Your answer should restate each line of the data below word for word.
-=-=-
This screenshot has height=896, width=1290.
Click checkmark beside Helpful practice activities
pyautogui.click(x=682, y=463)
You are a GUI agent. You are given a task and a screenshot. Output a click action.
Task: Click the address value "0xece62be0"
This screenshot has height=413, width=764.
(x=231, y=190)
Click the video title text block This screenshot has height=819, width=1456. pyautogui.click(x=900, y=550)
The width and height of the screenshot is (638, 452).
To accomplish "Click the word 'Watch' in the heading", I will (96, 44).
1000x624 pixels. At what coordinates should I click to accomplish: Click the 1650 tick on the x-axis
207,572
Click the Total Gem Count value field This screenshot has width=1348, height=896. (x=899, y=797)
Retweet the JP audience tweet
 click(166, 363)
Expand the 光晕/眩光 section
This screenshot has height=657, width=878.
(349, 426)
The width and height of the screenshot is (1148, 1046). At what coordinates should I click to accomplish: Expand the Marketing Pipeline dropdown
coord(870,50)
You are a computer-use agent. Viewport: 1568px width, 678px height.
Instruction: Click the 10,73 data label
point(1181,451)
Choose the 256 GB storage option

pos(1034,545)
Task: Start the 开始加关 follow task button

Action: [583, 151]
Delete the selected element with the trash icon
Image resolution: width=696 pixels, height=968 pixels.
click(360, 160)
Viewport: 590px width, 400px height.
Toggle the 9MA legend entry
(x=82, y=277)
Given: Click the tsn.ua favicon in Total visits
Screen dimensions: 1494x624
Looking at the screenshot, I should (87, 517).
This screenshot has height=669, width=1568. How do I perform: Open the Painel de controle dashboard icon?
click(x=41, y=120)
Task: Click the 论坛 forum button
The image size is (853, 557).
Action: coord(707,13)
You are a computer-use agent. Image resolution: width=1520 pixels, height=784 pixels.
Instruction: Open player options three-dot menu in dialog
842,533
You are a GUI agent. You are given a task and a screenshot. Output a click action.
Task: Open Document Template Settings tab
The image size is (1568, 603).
-=-=-
> _TASK OUTPUT_:
This screenshot has height=896, width=1290.
Click checkmark beside Helpful practice activities
pyautogui.click(x=682, y=463)
You are a GUI agent. You are given a task and a screenshot. Output a click action.
Task: Click the address value "0xece62be0"
This screenshot has height=413, width=764.
(x=231, y=190)
Click the video title text block This screenshot has height=819, width=1456. pyautogui.click(x=900, y=550)
The width and height of the screenshot is (638, 452).
To accomplish "Click the word 'Watch' in the heading", I will (96, 44).
1000x624 pixels. At what coordinates should I click to accomplish: Click the 1650 tick on the x-axis
207,572
Click the Total Gem Count value field This screenshot has width=1348, height=896. (x=899, y=797)
Retweet the JP audience tweet
 click(166, 363)
Expand the 光晕/眩光 section
This screenshot has height=657, width=878.
(349, 426)
The width and height of the screenshot is (1148, 1046). At what coordinates should I click to accomplish: Expand the Marketing Pipeline dropdown
coord(870,50)
You are a computer-use agent. Viewport: 1568px width, 678px height.
Instruction: Click the 10,73 data label
point(1181,451)
Choose the 256 GB storage option

pos(1034,545)
Task: Start the 开始加关 follow task button

Action: [583, 151]
Delete the selected element with the trash icon
Image resolution: width=696 pixels, height=968 pixels.
click(360, 160)
Viewport: 590px width, 400px height.
Toggle the 9MA legend entry
(x=82, y=277)
Given: Click the tsn.ua favicon in Total visits
Screen dimensions: 1494x624
Looking at the screenshot, I should (87, 517).
This screenshot has height=669, width=1568. How do I perform: Open the Painel de controle dashboard icon?
click(x=41, y=120)
Task: Click the 论坛 forum button
The image size is (853, 557).
Action: coord(707,13)
You are a computer-use agent. Image resolution: width=1520 pixels, height=784 pixels.
Instruction: Open player options three-dot menu in dialog
842,533
You are a GUI agent. You are given a task and a screenshot. Output a click action.
Task: Open Document Template Settings tab
The image size is (1568, 603).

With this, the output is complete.